There are no longer any grounds on which the family can be detained and they will, therefore, be deported from the country, the ministry told the Czech News Agency yesterday. The Strasbourg court had called on the Czech Republic to relocate the family by midnight today.
The motion to issue a preliminary injunction in the family’s case was sent to the court by the Organization for Aid to Refugees (OPU). According to the Czech Interior Ministry, the Czech Police decided to release the family from the detention family at the family’s request.
"They are being released because the reasons to detain them for the purposes of implementing their administrative deportation no longer obtain," Hana Malá of the Interior Ministry’s press department told the Czech News Agency. The foreign nationals do not yet have any substitute travel documents and their identities have not been verified.
"The Aliens Police will continue to take steps for the purpose of implementing their administrative deportation," Malá said. After the family are released they will be given a deadline by which to leave the Czech Republic.
In some cases foreign nationals who are deported by the Czech Republic are transported to the border by a police escort. OPU told the Czech News Agency it has not yet received any information about the deportation.
Martin Rozumek of OPU said deportation to Afghanistan would be the worst thing that could happen to the family. He also said that the Czech Police, unlike police in other European states, issue administrative deportations for people from Afghanistan but do not usually arrange for their transfer.
"Should they be deported to Austria then it won’t be a tragedy," Rozumek told the Czech News Agency.

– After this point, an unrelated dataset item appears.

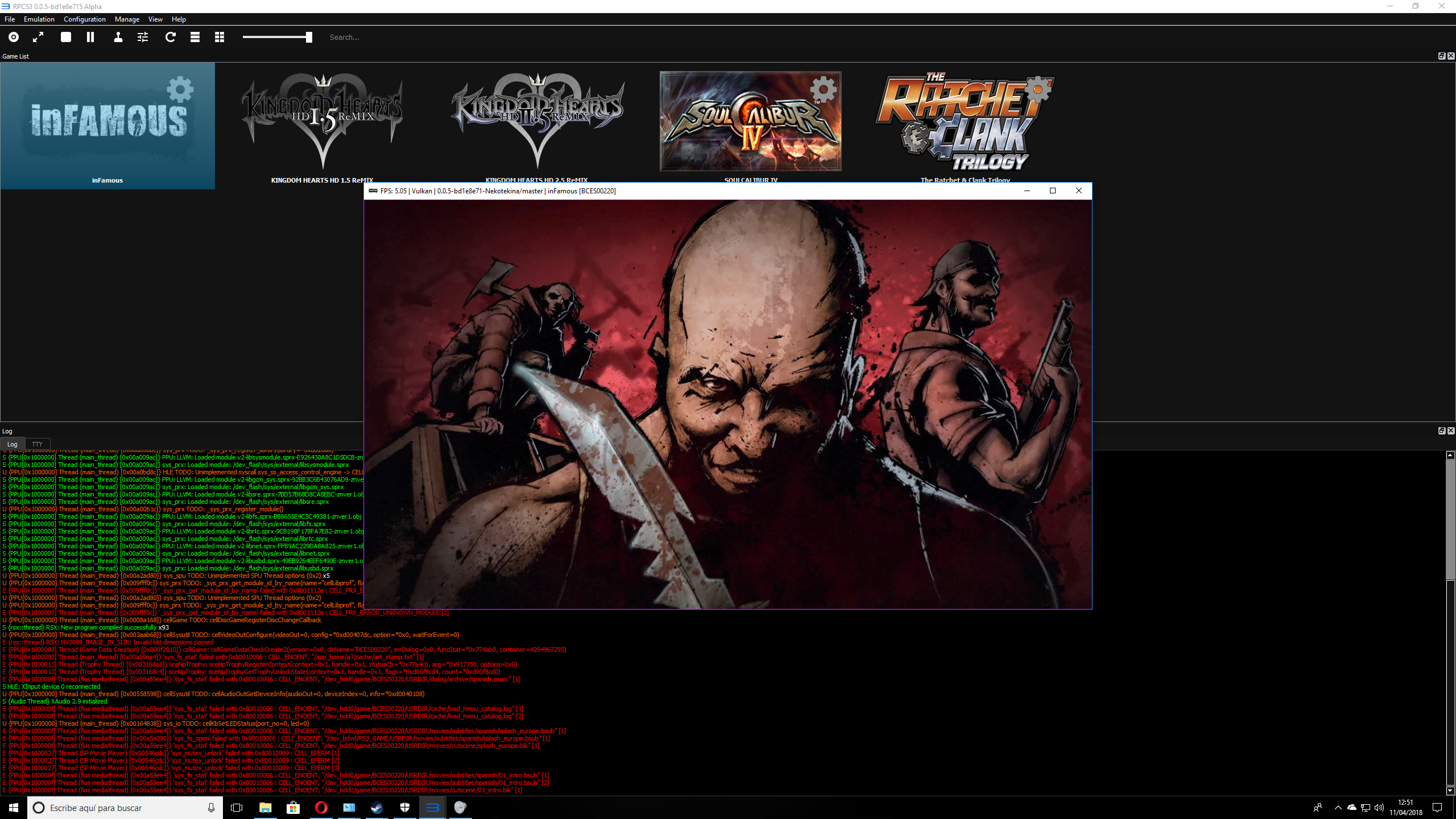
Task: Click the Open disc icon in toolbar
Action: (x=14, y=37)
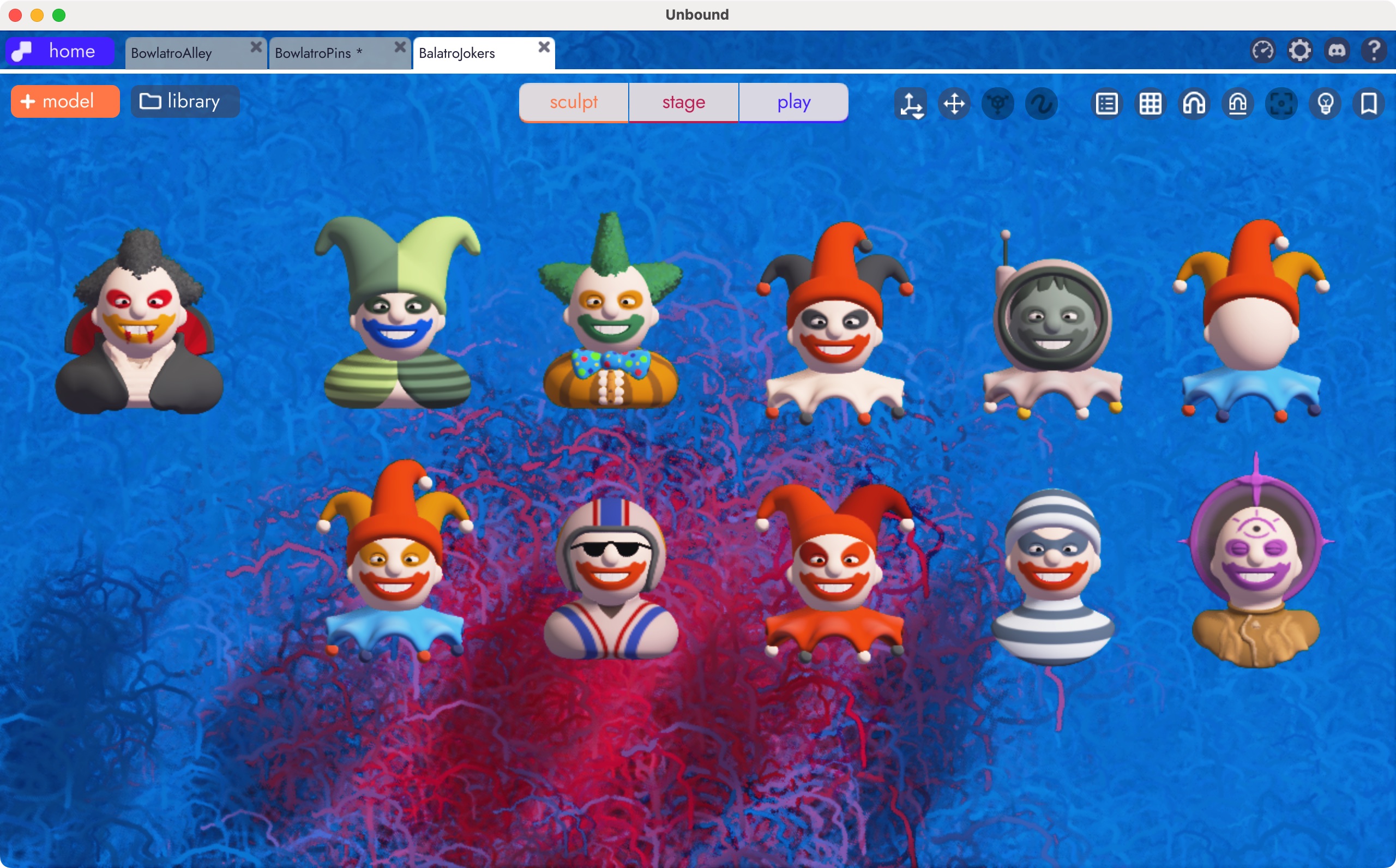Close the BowlatroPins tab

The Strasbourg court had called on the Czech authorities to transfer the family to a facility that does not violate Article 3 of the European Convention on Human Rights, i.e., the ban on torture and inhuman or degrading treatment or punishment.
The Court also called on the Czech Government to provide it with all of the documentation and information that exist about the conditions at the refugee center in Bělá-Jezová at the time the family was detained there and to do so within two weeks. The Court is interested primarily in the capacity of the facility, the number of persons detained there, the hygienic conditions and the living conditions for children there.
The Czech Interior Ministry said it wants to demonstrate the state of the Bělá-Jezová facility to the Court through documentation and reports. "The conditions in the facility are humane and we are constantly working to improve them when it comes to families with children staying there," Malá said.
The family, according to OPU, traveled to the Czech Republic from the Afghan province of Kunduz, which is under Taliban control. They made it to the Czech Republic by traveling through Hungary and their destination was Germany.
The Czech Aliens Police, however, arrested the family and placed them in detention for the purpose of their administrative deportation back to Afghanistan. The family includes the couple’s three children, ages five, six and 16, as well as the mother’s 15-year-old brother.
One of the couple’s sons has epilepsy and OPU asserts that he is not receiving the medical care he needs in the Bělá-Jezová facility. The living conditions for asylum-seekers detained in that particular facility have been criticized for some time by non-profit organizations and many others.
The Czech Ombudswoman, Anna Šabatová, says people at the facility are living in worse conditions than Czech prisoners do. Czech Justice Minister Robert Pelikán also called the facility "worse than prison".
UN High Commissioner for Human Rights Zeid Ra’ad Zeid Al-Hussein has also expressed his concern over the facility. Bělá-Jezová has room for 700 people and 219 are currently being detained there.